*Task statement:*
From the line that includes "Instruction: Open the" to the closing line of the data, please transcribe every line exactly and add nothing.

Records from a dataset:
== Segment start ==
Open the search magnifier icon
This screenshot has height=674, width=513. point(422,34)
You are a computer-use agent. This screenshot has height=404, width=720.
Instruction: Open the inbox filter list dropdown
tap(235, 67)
== Segment end ==
*Answer to the exercise:*
Instruction: Open the inbox filter list dropdown
tap(235, 67)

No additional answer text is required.